The last thing we will do is use our model to predict the total new cases of two (2) countries not included in our model fit. At minimum, your work should include:

# The code below defines our 'newdata' data frame for applying our model to the
# population, population density and GDP per capita for two (2). Please execute
# the code as given.

newdata <- data.frame(country = c("Luxembourg", "Netherlands"),
                      pop = c(626108, 17407585),
                      gdp_pps = c(261, 130),
                      pop_dens = c(626108, 17407585) / c(2586, 41540))

# Add code here returning the actual  total cases from our dataset for the
# Netherlands and Luxembourg.

total_cases <- data%>%
  select(c(countriesAndTerritories, cases))%>%
  group_by(countriesAndTerritories)%>%
  dplyr::summarize(total_cases = sum(cases, na.rm = TRUE))%>%
  filter(countriesAndTerritories %in% c("Luxembourg", "Netherlands"))%>%
  select(total_cases)

newdata <- newdata%>%
  add_column(total_cases)

cat("Total Cases Luxembourg:", newdata$total_cases[newdata$country == "Luxembourg"],
    "\nTotal Cases Netherlands:", newdata$total_cases[newdata$country == "Netherlands"])
## Total Cases Luxembourg: 301031 
## Total Cases Netherlands: 8494705
# Add code here returning the total cases for the Netherlands and Luxembourg
# predicted by our model.

myforecast <- -3.875e+06+4.285e-01*newdata$pop+6.502e+02*newdata$pop_dens+2.834e+04*newdata$gdp_pps
cat("\n\nForecasted Classes Luxembourg:", myforecast[newdata$country == "Luxembourg"], "\n\nForecasted Cases Netherlands:", myforecast[newdata$country == "Netherlands"])
## 
## 
## Forecasted Classes Luxembourg: 3947450 
## 
## Forecasted Cases Netherlands: 7540820
cat("\n\n% Forecasted vs. Actual Cases Luxembourg:", myforecast[newdata$country == "Luxembourg"]/newdata$total_cases[newdata$country == "Luxembourg"], "%\n% Forecasted vs. Actual Cases Netherlands:", myforecast[newdata$country == "Netherlands"]/newdata$total_cases[newdata$country == "Netherlands"], "%")
## 
## 
## % Forecasted vs. Actual Cases Luxembourg: 13.1131 %
## % Forecasted vs. Actual Cases Netherlands: 0.8877083 %
####The model's forecasting for Luxembourg was inaccurate because it considered the GDP, which resulted in a poor prediction. To improve the forecasting report for both Luxembourg and Netherlands, I suggest removing the GDP value from the model.

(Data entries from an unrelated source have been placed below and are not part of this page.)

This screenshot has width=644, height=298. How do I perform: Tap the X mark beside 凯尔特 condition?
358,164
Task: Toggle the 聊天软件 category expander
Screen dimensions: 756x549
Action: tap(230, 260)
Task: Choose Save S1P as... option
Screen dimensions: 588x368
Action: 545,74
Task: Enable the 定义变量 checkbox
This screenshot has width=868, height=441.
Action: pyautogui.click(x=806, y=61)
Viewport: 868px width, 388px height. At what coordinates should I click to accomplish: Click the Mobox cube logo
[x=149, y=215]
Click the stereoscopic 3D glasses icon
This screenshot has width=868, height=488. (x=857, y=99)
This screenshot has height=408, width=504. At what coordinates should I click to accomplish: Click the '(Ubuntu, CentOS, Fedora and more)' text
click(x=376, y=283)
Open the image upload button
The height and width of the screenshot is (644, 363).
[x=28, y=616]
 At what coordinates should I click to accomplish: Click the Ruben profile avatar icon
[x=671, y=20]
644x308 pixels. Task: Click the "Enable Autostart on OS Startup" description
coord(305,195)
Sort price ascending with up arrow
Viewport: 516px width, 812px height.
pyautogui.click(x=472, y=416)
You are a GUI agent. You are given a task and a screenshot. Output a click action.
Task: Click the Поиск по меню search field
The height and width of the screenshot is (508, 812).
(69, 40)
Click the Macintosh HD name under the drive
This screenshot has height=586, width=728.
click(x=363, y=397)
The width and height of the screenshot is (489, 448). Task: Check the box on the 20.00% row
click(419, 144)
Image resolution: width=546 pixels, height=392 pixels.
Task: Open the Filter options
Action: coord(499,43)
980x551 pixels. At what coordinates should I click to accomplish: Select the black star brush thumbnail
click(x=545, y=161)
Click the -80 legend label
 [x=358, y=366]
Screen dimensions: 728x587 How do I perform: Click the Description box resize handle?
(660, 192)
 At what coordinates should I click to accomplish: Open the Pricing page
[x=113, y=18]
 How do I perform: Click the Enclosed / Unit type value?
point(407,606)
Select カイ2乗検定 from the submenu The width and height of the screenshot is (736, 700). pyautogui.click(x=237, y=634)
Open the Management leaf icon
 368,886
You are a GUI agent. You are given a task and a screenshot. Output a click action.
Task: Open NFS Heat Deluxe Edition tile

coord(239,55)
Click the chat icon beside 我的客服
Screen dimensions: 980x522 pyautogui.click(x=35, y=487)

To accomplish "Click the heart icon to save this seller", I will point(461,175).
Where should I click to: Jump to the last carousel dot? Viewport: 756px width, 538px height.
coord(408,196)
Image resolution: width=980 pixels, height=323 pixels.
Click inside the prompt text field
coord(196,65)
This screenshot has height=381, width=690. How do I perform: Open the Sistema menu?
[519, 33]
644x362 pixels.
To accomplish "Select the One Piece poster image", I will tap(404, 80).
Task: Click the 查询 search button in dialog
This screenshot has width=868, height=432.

#Removal of gdp from model

myforecast_withoutgdp <- -1.064e+06+4.295e-01*newdata$pop+7.110+02*newdata$pop_dens
cat("\n\nForecasted Cases Luxembourg:", myforecast_withoutgdp[newdata$country == "Luxembourg"], "\nForecasted Cases Netherlands:", myforecast_withoutgdp[newdata$country == "Netherlands"])
## 
## 
## Forecasted Cases Luxembourg: -794595.3 
## Forecasted Cases Netherlands: 6413403
cat("\n\n% Forecasted vs. Actual Cases Luxembourg:", myforecast_withoutgdp[newdata$country == "Luxembourg"]/newdata$total_cases[newdata$country == "Luxembourg"], "%\n% Forecasted vs. Actual Cases Netherlands:", myforecast_withoutgdp[newdata$country == "Netherlands"]/newdata$total_cases[newdata$country == "Netherlands"],"%")
## 
## 
## % Forecasted vs. Actual Cases Luxembourg: -2.63958 %
## % Forecasted vs. Actual Cases Netherlands: 0.7549883 %
####The Forecasted vs. Actual Cases in Luxembourg, returned a negative percentage of -2.63958%, a bit over a 10.5% difference from the previous prediction analysis. We should include another variable to create a better model for prediction analysis.